Here are the results of LUIS
as you can see, only two mistakes (instead of 5 for Watson): “I hope you are fine” is resolved to issue although that should be greetings and “I’m looking for a sap specialist” is resolved to find_expert (correct) but sap isn’t extracted this time. As you can see, in “who can help me with sap”, LUIS correctly extracts SAP although it’s not listed in its phrase list feature. It’s able to do so because of the utterance patterns (who can help me with …) and the frequence of those patterns in the model data. Fixing intent resolution faults is equally handled by both IBM & MS, by merely readjusting using the active learning feature.
Azure Bot Service
Instead of creating your bot from scratch, the Azure Bot Service comes with the following advantages:
- Automatic registration of your bot and its message endpoint
- Automatic association with LUIS
- Continuous integration configurable from scratch
- A single integrated UI to build, configure, test and view analytics of your bot
- The necessary boilerplate code to get started with a minimal bot
It’s still a preview feature (as many other things discussed in this article), but it surely deserves to be followed up as it looks very promising.
We’ve talked a lot about features so far but what about more technical things? As stated earlier, Microsoft handles conversational aspects with the Bot Framework. IBM handles this within its dialog UI but if your bot has to perform concrete actions such as processing an order for instance, you’ll of course need code as well. Microsoft’s bot framework comes in two flavours: Node.js and .NET.
IBM comes with SDKs for many more languages: Node.js, Java, Swift, Python, Unity and even .NET core which helped me getting some grasp on Watson. All the SDKs from both vendors are open source.
Both IBM & Microsoft have GitHub repositories with code samples and the code of the SDKs.
- LUIS is more dynamic than IBM’s Conversation Service for the reasons depicted earlier regarding how they extract entities. NER is a key process in NLP
- LUIS is much more ML oriented than Watson as LUIS is really analyzing utterance patterns to perform dynamic entity extraction.
- The Conversation Service offers a dialogue UI which isn’t yet enterprise ready but Microsoft doesn’t offer any dialog UI although this is coming.
- The bot framework has more out of the box channels than IBM.

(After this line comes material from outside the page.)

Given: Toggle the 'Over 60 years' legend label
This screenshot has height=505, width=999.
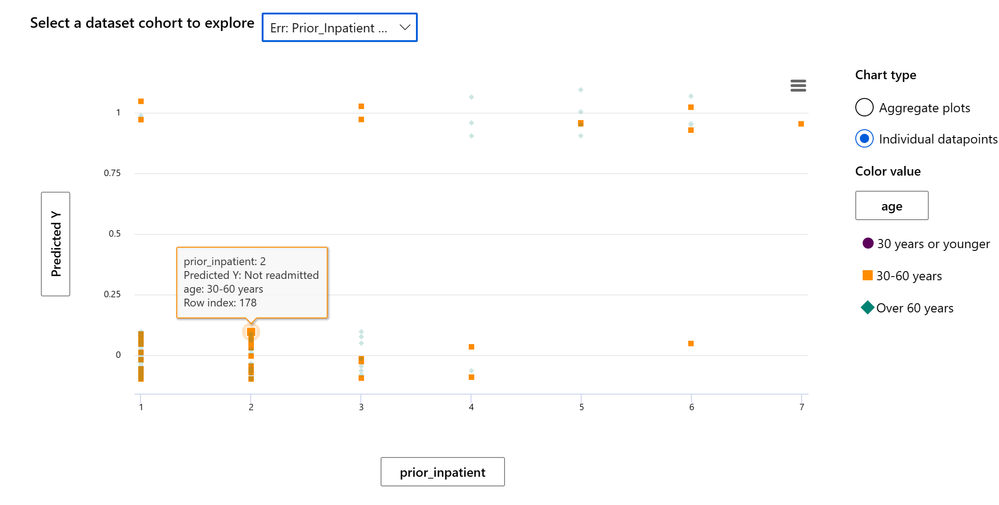Looking at the screenshot, I should [x=915, y=308].
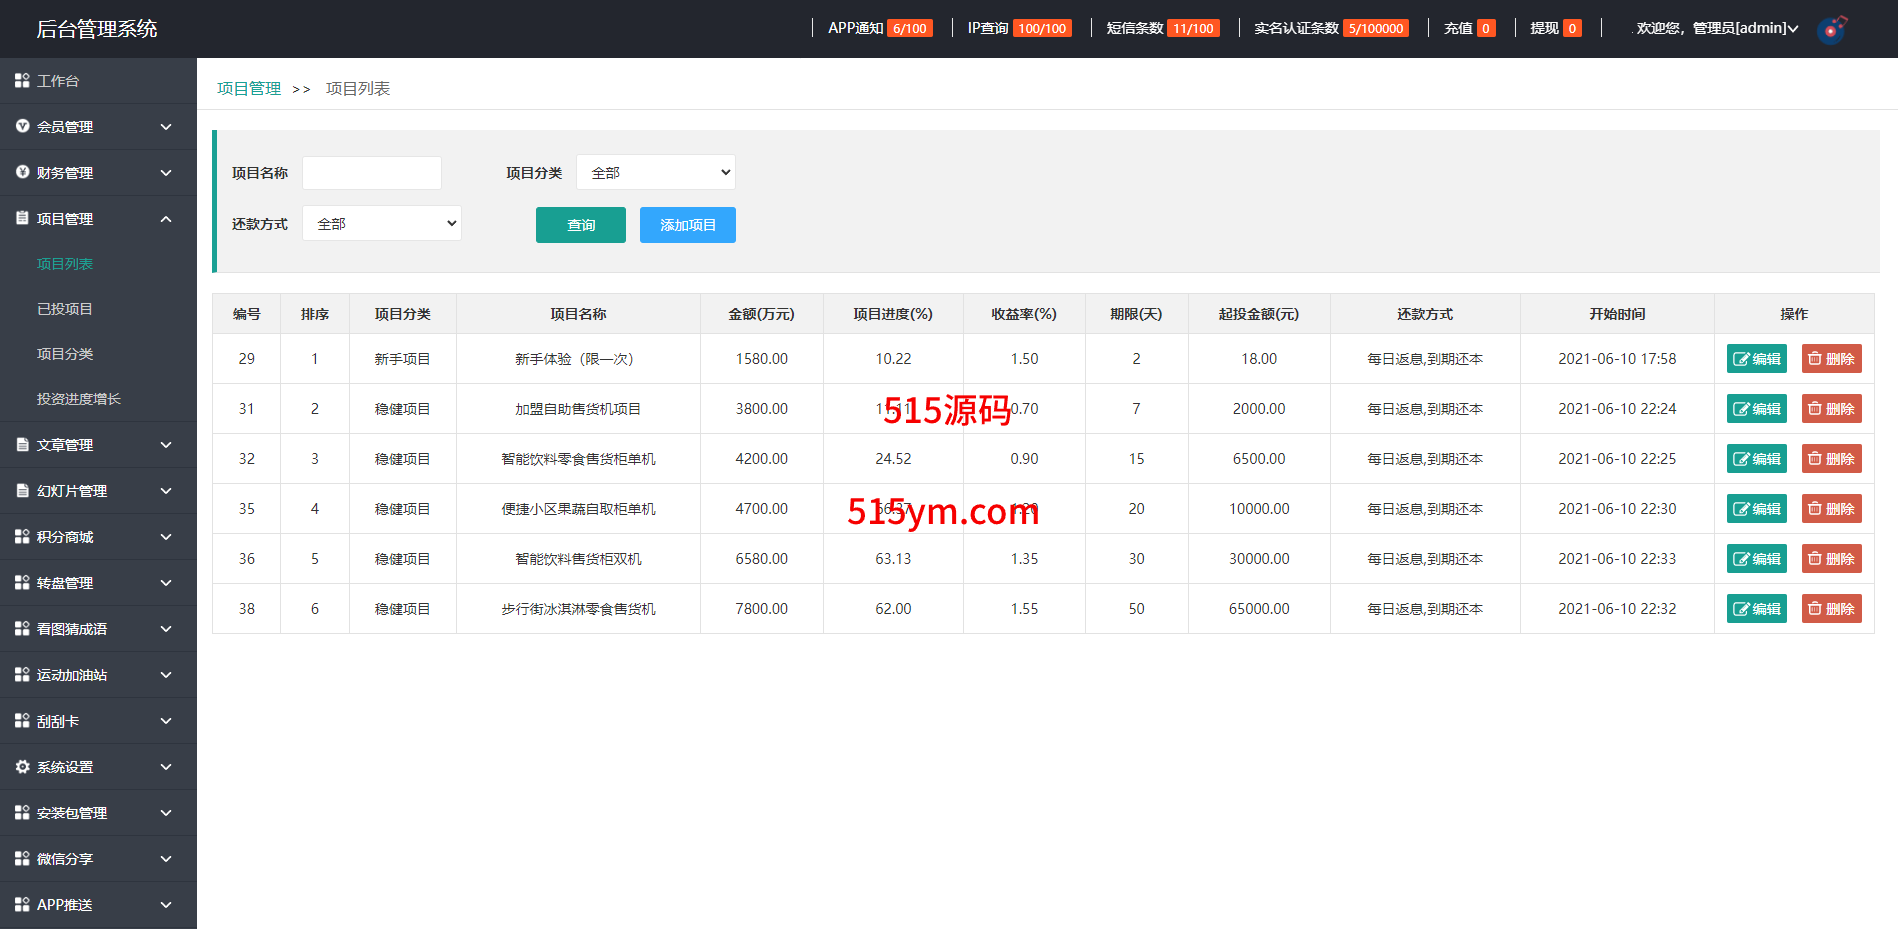Edit the 新手体验 project row

pos(1756,359)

If you want to build simple & static chatbots, Watson is way easier than Microsoft as it encompasses everything within the conversation service but when it gets to enterprise-ready chatbots, I’d rather consider Microsoft for the following key aspects:
- Amount of out of the box channels your bots can be accessed from (3 times more channels for Microsoft)
- Security: this heavily depends on your ecosystem but a lot of companies, including non-Microsoft-friendly ones run Active Directory as their user repository. Active Directory is more and more often synched to Azure Active Directory which is Microsoft’s identity corner stone in any hybrid/cloud scenario. This is key because within the enterprise, many chatbots will probably have to identify users interacting with them. Being in the MS stack clearly simplifies integration with Azure Active Directory. Of course, if your company isn’t using Active Directory nor Azure Active Directory at all, you simply ignore this :).